* start Information given *

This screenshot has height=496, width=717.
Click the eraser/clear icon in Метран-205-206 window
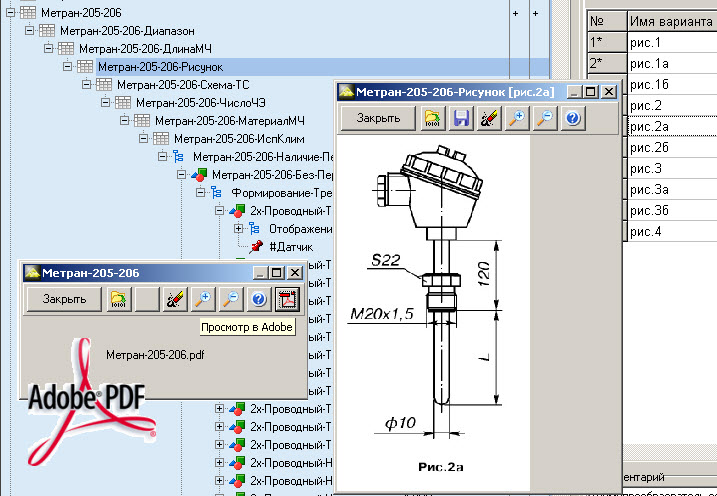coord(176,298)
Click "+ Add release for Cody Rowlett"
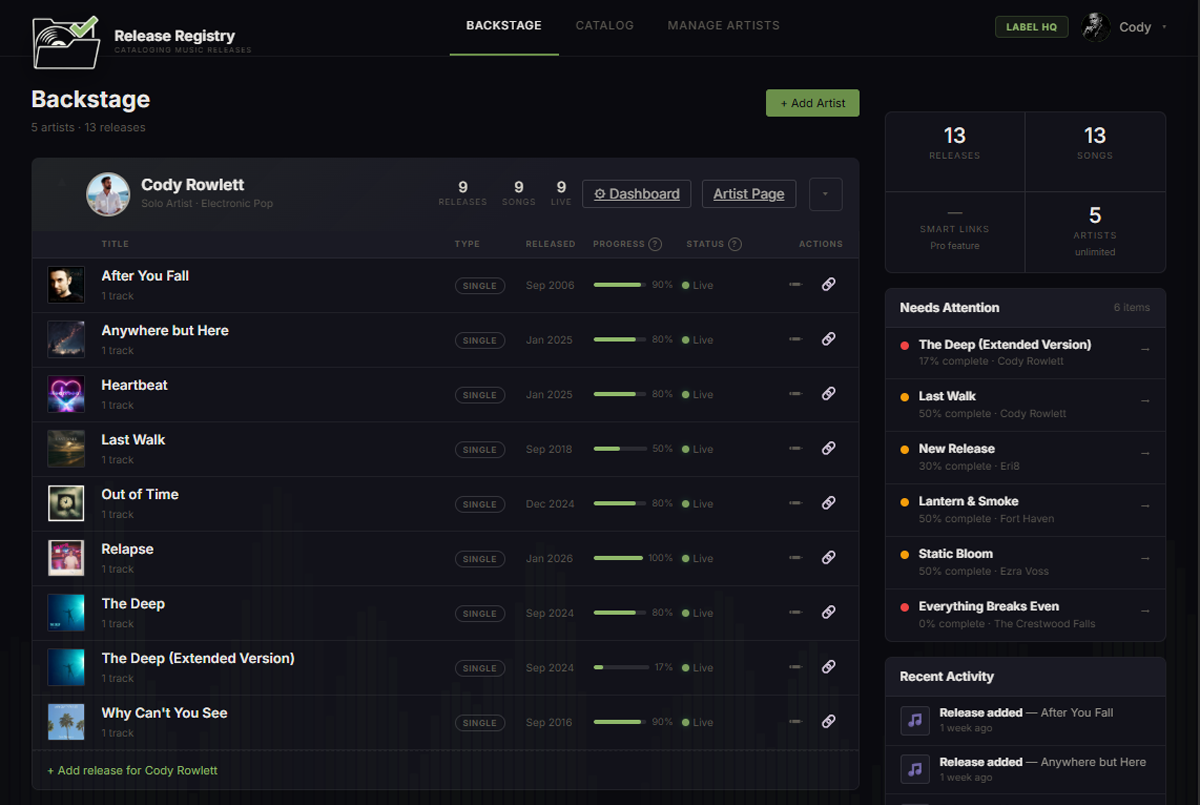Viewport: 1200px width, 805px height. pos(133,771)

* end Information given *
* start Information given *

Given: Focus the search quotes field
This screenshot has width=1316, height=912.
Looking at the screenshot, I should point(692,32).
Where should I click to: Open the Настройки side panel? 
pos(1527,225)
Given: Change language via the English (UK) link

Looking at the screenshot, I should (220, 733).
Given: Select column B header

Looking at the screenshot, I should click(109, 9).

* end Information given *
* start Information given *

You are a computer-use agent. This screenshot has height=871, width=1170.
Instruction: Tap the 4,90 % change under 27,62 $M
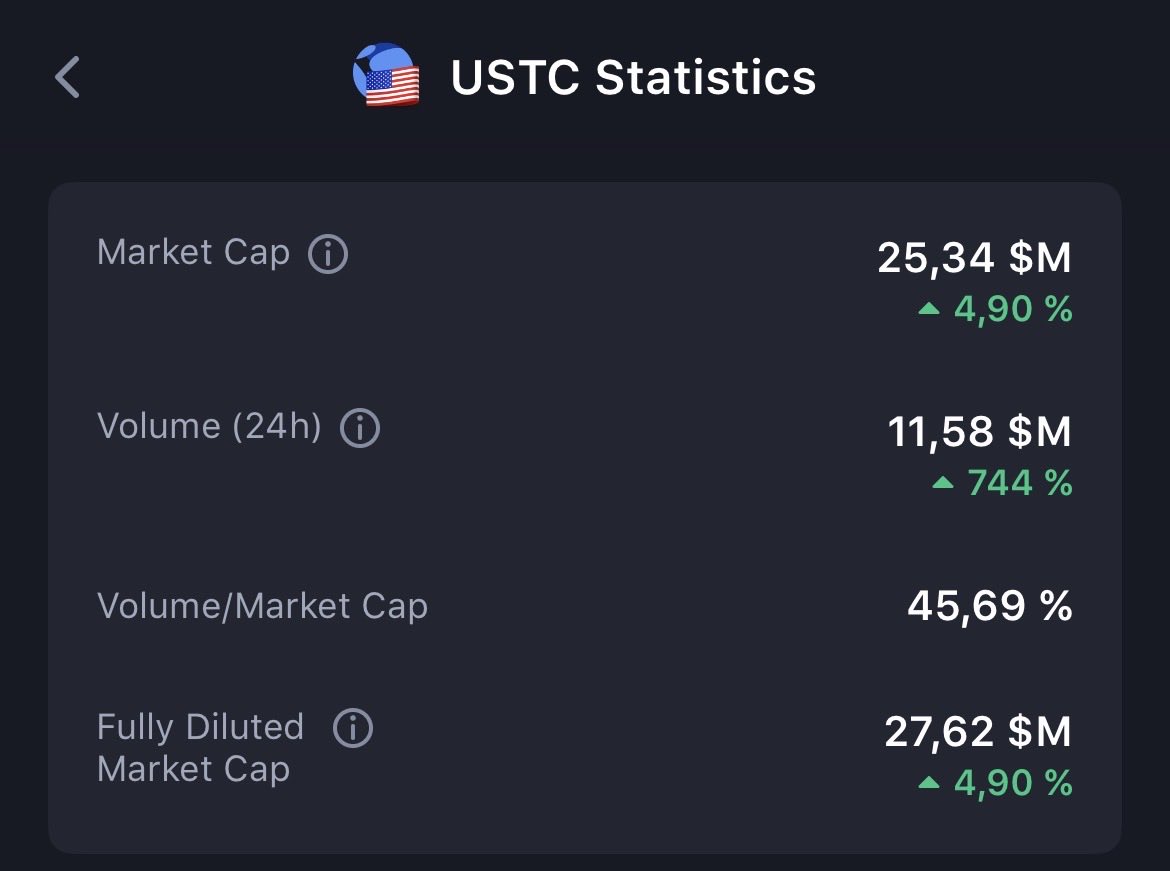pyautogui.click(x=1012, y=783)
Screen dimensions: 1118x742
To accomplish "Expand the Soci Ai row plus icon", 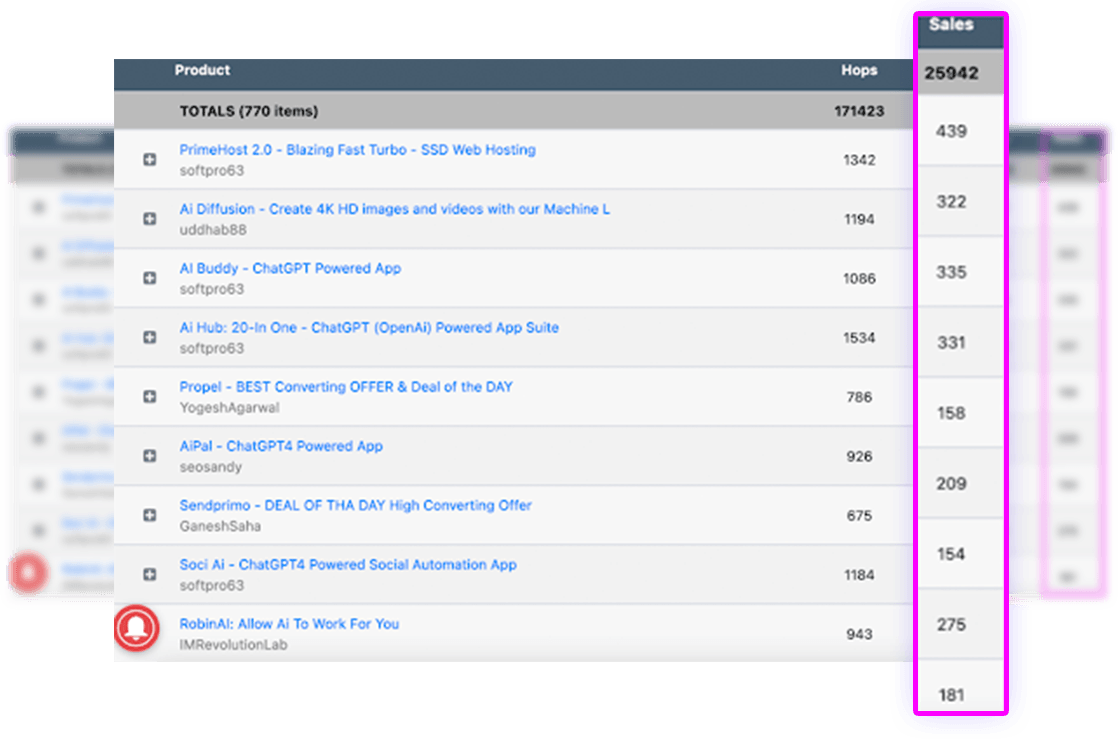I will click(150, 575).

* end Information given *

Exercise instructions :: Recast the records from the line with "Given: Focus the search quotes field" up to and including the line with "Looking at the screenshot, I should (220, 733)." as a numbered list, omitting blank lines.

Written solution ::
1. Given: Focus the search quotes field
2. This screenshot has width=1316, height=912.
3. Looking at the screenshot, I should point(692,32).
4. Where should I click to: Open the Настройки side panel? 
5. pos(1527,225)
6. Given: Change language via the English (UK) link
7. Looking at the screenshot, I should (220, 733).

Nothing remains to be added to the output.